Directions for this task: Print all of the data exactly, but drop the pictures.

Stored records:
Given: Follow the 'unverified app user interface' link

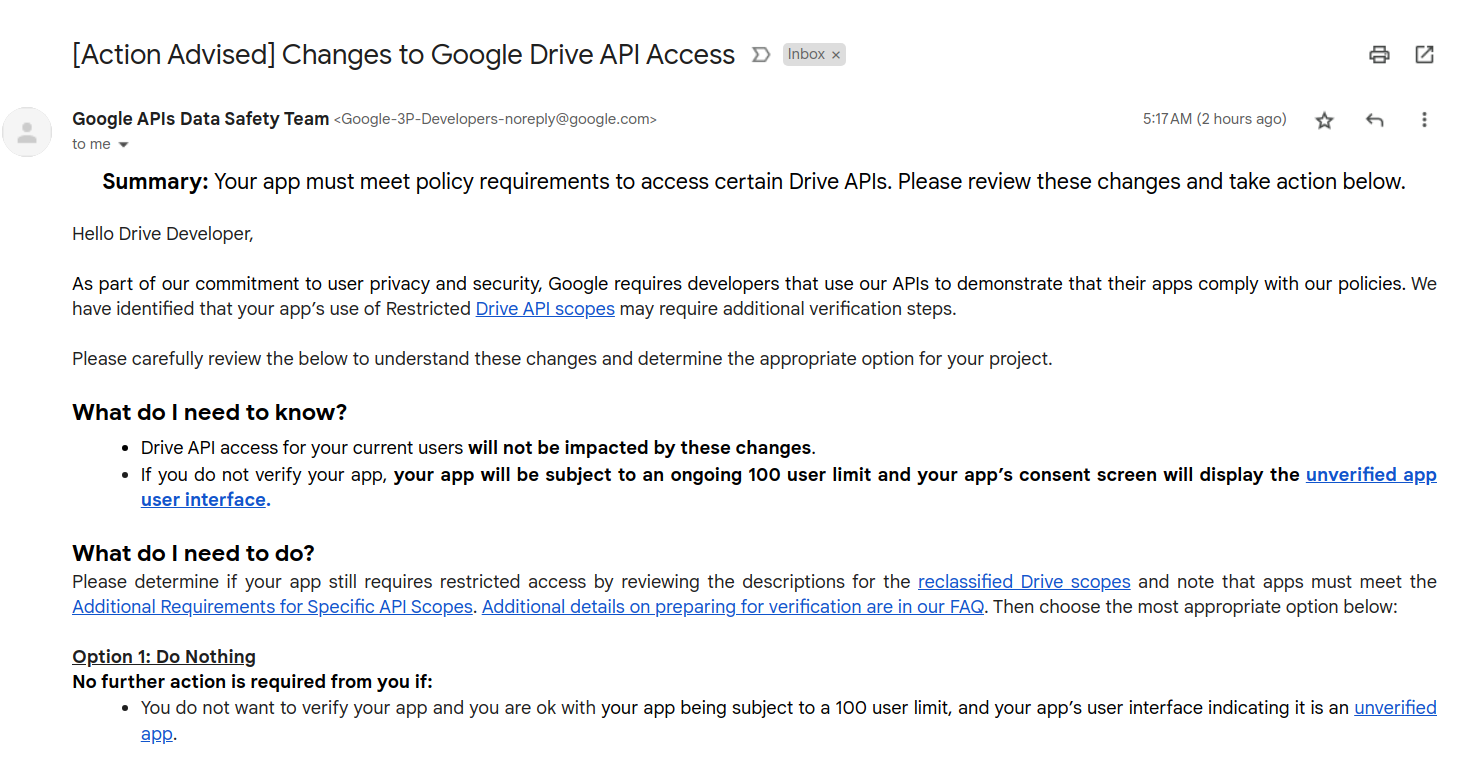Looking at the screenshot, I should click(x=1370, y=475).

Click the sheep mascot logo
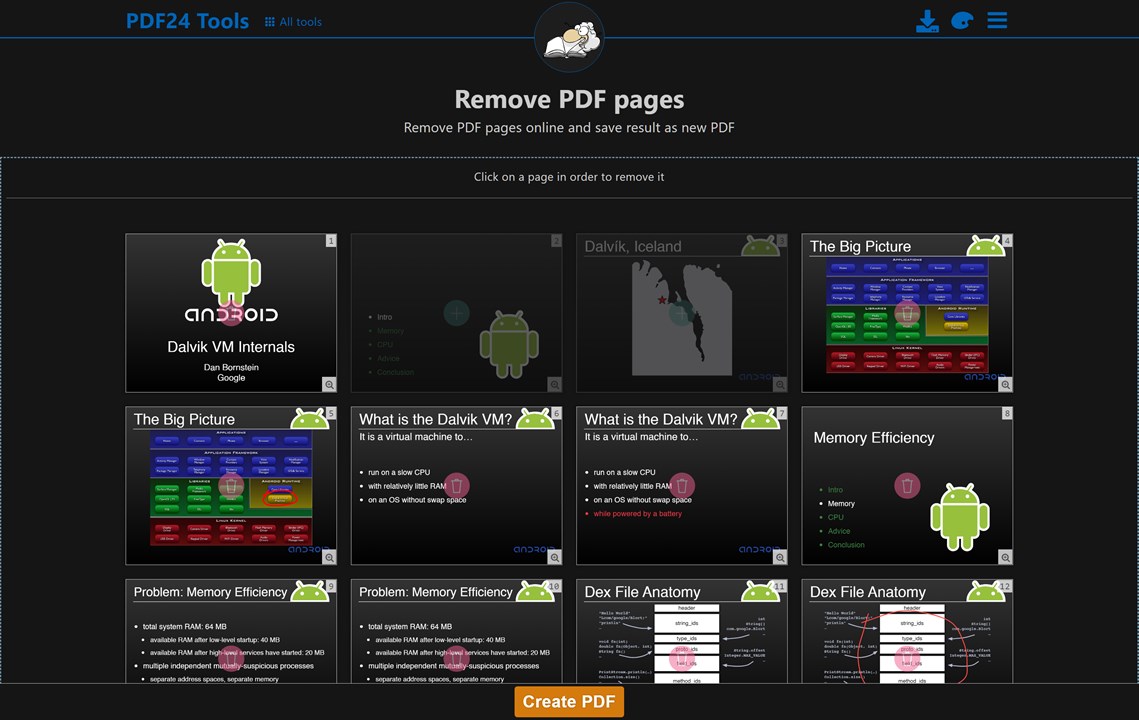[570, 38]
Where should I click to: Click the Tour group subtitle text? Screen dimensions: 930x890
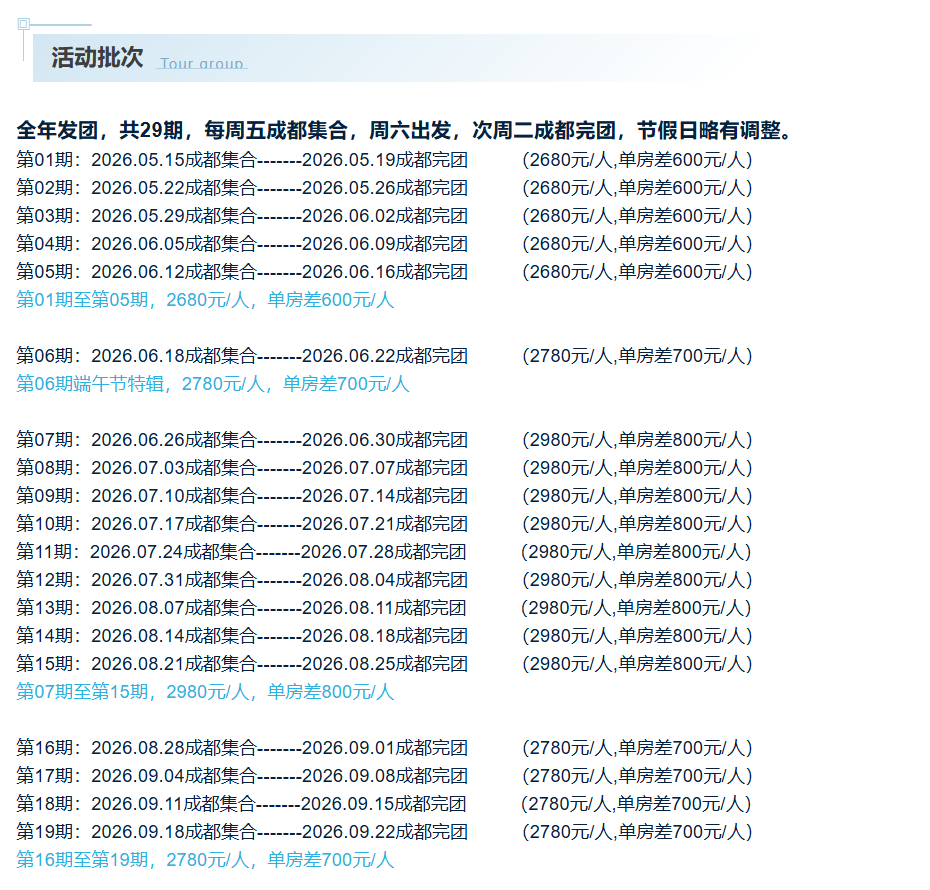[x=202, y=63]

Solution for this task:
Given: Follow the 'unverified app user interface' link

Looking at the screenshot, I should click(x=1370, y=475).

Click the sheep mascot logo
[570, 38]
Where should I click to: Click the Tour group subtitle text? Screen dimensions: 930x890
[x=202, y=63]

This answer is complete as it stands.